(Word and element pointing entries)

>>

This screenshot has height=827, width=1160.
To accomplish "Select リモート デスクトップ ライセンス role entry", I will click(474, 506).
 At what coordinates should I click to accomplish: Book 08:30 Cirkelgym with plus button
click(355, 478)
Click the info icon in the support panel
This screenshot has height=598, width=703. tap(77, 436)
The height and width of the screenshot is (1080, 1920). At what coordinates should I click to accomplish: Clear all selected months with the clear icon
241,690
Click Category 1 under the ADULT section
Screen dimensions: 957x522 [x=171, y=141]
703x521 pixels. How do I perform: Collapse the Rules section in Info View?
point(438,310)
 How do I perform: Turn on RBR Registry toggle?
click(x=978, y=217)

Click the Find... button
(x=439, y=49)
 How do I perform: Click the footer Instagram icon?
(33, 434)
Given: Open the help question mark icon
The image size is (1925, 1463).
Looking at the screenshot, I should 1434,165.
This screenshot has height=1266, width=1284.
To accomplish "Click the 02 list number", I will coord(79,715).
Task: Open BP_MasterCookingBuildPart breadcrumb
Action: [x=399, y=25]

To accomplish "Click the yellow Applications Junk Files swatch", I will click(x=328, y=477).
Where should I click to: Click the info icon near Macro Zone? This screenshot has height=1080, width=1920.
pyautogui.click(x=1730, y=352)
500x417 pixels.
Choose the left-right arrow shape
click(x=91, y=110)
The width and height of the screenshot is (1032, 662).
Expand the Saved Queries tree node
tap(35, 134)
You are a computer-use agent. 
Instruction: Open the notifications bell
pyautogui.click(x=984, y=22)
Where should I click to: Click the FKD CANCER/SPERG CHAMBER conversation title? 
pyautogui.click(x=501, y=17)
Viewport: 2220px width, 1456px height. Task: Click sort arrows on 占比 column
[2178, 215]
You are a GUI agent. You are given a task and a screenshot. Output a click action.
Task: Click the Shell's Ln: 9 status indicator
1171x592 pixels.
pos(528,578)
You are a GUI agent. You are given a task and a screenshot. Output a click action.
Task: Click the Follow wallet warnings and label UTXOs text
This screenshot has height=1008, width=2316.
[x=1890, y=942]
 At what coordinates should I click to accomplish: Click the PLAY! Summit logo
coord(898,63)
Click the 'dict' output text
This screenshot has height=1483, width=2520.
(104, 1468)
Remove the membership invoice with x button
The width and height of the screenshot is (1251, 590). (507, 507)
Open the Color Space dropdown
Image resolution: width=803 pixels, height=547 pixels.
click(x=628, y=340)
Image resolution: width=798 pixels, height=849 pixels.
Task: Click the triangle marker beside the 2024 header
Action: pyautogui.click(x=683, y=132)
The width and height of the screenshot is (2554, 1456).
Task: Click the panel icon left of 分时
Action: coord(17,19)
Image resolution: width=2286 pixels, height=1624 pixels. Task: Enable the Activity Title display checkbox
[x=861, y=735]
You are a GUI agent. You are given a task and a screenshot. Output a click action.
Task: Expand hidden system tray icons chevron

<<

▶ **PROBLEM REQUIREMENTS**:
Return every one of the entries above verbatim, with each line unchanged.

▶ **THE ANSWER**:
This screenshot has height=827, width=1160.
To accomplish "Select リモート デスクトップ ライセンス role entry", I will click(474, 506).
 At what coordinates should I click to accomplish: Book 08:30 Cirkelgym with plus button
click(355, 478)
Click the info icon in the support panel
This screenshot has height=598, width=703. tap(77, 436)
The height and width of the screenshot is (1080, 1920). At what coordinates should I click to accomplish: Clear all selected months with the clear icon
241,690
Click Category 1 under the ADULT section
Screen dimensions: 957x522 [x=171, y=141]
703x521 pixels. How do I perform: Collapse the Rules section in Info View?
point(438,310)
 How do I perform: Turn on RBR Registry toggle?
click(x=978, y=217)

Click the Find... button
(x=439, y=49)
 How do I perform: Click the footer Instagram icon?
(33, 434)
Given: Open the help question mark icon
The image size is (1925, 1463).
Looking at the screenshot, I should 1434,165.
This screenshot has height=1266, width=1284.
To accomplish "Click the 02 list number", I will coord(79,715).
Task: Open BP_MasterCookingBuildPart breadcrumb
Action: [x=399, y=25]

To accomplish "Click the yellow Applications Junk Files swatch", I will click(x=328, y=477).
Where should I click to: Click the info icon near Macro Zone? This screenshot has height=1080, width=1920.
pyautogui.click(x=1730, y=352)
500x417 pixels.
Choose the left-right arrow shape
click(x=91, y=110)
The width and height of the screenshot is (1032, 662).
Expand the Saved Queries tree node
tap(35, 134)
You are a computer-use agent. 
Instruction: Open the notifications bell
pyautogui.click(x=984, y=22)
Where should I click to: Click the FKD CANCER/SPERG CHAMBER conversation title? 
pyautogui.click(x=501, y=17)
Viewport: 2220px width, 1456px height. Task: Click sort arrows on 占比 column
[2178, 215]
You are a GUI agent. You are given a task and a screenshot. Output a click action.
Task: Click the Shell's Ln: 9 status indicator
1171x592 pixels.
pos(528,578)
You are a GUI agent. You are given a task and a screenshot. Output a click action.
Task: Click the Follow wallet warnings and label UTXOs text
This screenshot has height=1008, width=2316.
[x=1890, y=942]
 At what coordinates should I click to accomplish: Click the PLAY! Summit logo
coord(898,63)
Click the 'dict' output text
This screenshot has height=1483, width=2520.
(104, 1468)
Remove the membership invoice with x button
The width and height of the screenshot is (1251, 590). (507, 507)
Open the Color Space dropdown
Image resolution: width=803 pixels, height=547 pixels.
click(x=628, y=340)
Image resolution: width=798 pixels, height=849 pixels.
Task: Click the triangle marker beside the 2024 header
Action: pyautogui.click(x=683, y=132)
The width and height of the screenshot is (2554, 1456).
Task: Click the panel icon left of 分时
Action: coord(17,19)
Image resolution: width=2286 pixels, height=1624 pixels. Task: Enable the Activity Title display checkbox
[x=861, y=735]
You are a GUI agent. You are given a task and a screenshot. Output a click action.
Task: Expand hidden system tray icons chevron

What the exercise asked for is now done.